Fulfilling a dream, pursuing an opportunity

Published By: ChaNaè Bradley May 7, 2024

Linda Hamilton, agriculture educator, serves students at the Southwest Georgia College and Career Academy at Mitchell County High School in Camilla, Georgia.

Year after year, students from across the globe come to the United States to pursue a college degree and fulfill their educational and professional dreams.

Linda Hamilton was one of those students. A native of Ladyville, Belize, Hamilton traveled from her home country and matriculated to Fort Valley State University (FVSU).  In the fall 2017, she earned a Bachelor of Science degree in agricultural education.

Since 2018, Hamilton has taught agriculture at Southwest Georgia College and Career Academy at Mitchell County High School in Camilla, Georgia.
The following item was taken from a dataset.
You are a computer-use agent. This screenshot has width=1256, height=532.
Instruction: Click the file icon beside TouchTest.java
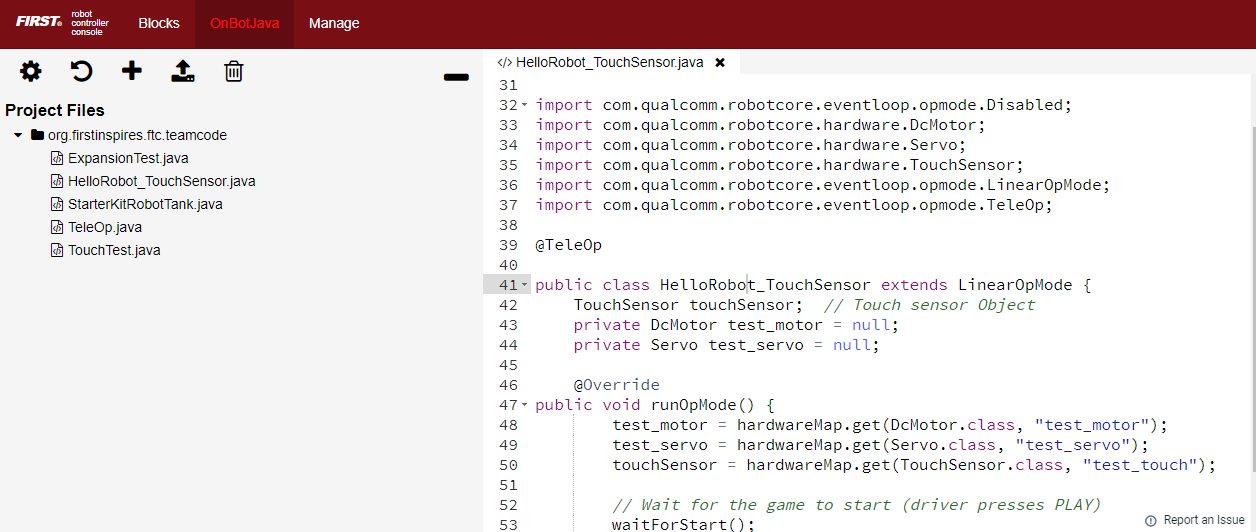point(57,250)
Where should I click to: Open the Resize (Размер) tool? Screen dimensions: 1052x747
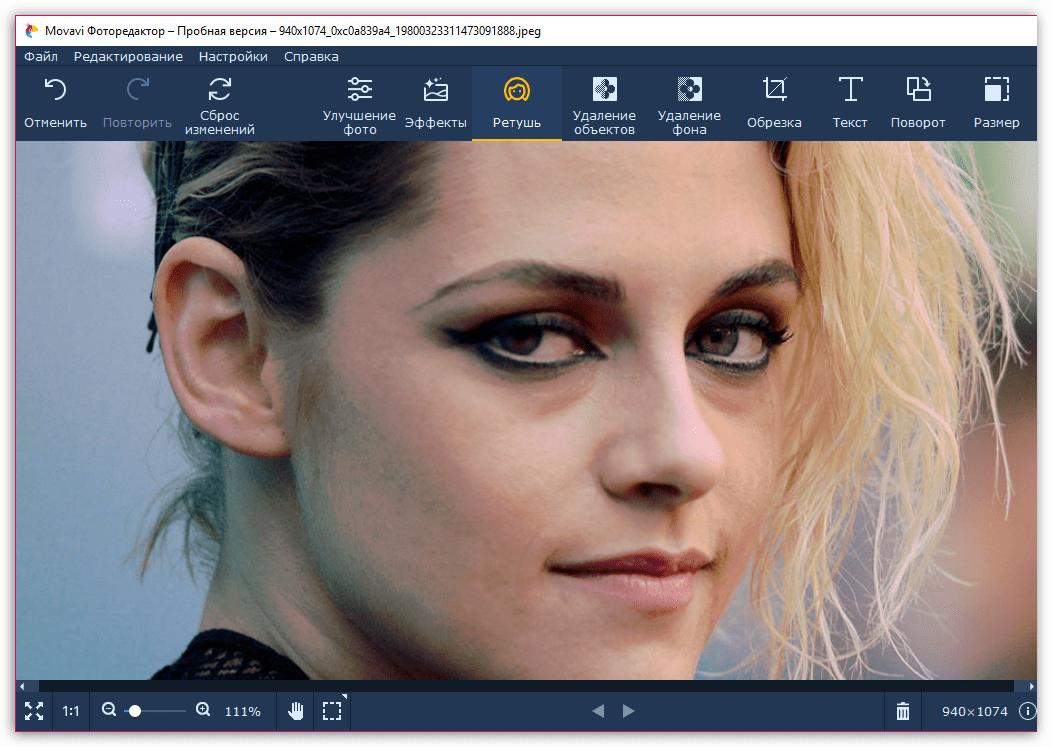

“In addition to teaching the curriculum and managing greenhouse activities, I also take on the role of Future Farmers of America (FFA) advisor for the Mitchell County FFA Chapter,” the FVSU alumna said.

“This multifaceted position involves not only guiding students through their academic journey, but also preparing them for various competitions, honing their skills and fostering their growth beyond the classroom,” Hamilton said.


Interestingly, Hamilton initially wanted to pursue a career in education, but it wasn’t in agriculture. She was studying to become an English teacher at the University of Belize, but thanks to her family having close ties with an FVSU professor, Dr. Eugene Amoah, her dream of coming to the U.S. and pursuing a college degree fell into place.

Amoah, now a retired animal science instructor and his wife Minerva, are close friends of Hamilton’s family.

“My aunt, who worked with Mrs. Amoah, contacted me and asked if I was interested in studying in the U.S. Without even thinking, I said yes! Since it was through Dr. Amoah that I was being recruited, my grandfather insisted that I pick an agricultural major. I was a bit hesitant since it wasn’t my first choice, but my strong desire to come to the U.S. led me to choose agricultural education, aligning with my goal of becoming a teacher,” Hamilton said.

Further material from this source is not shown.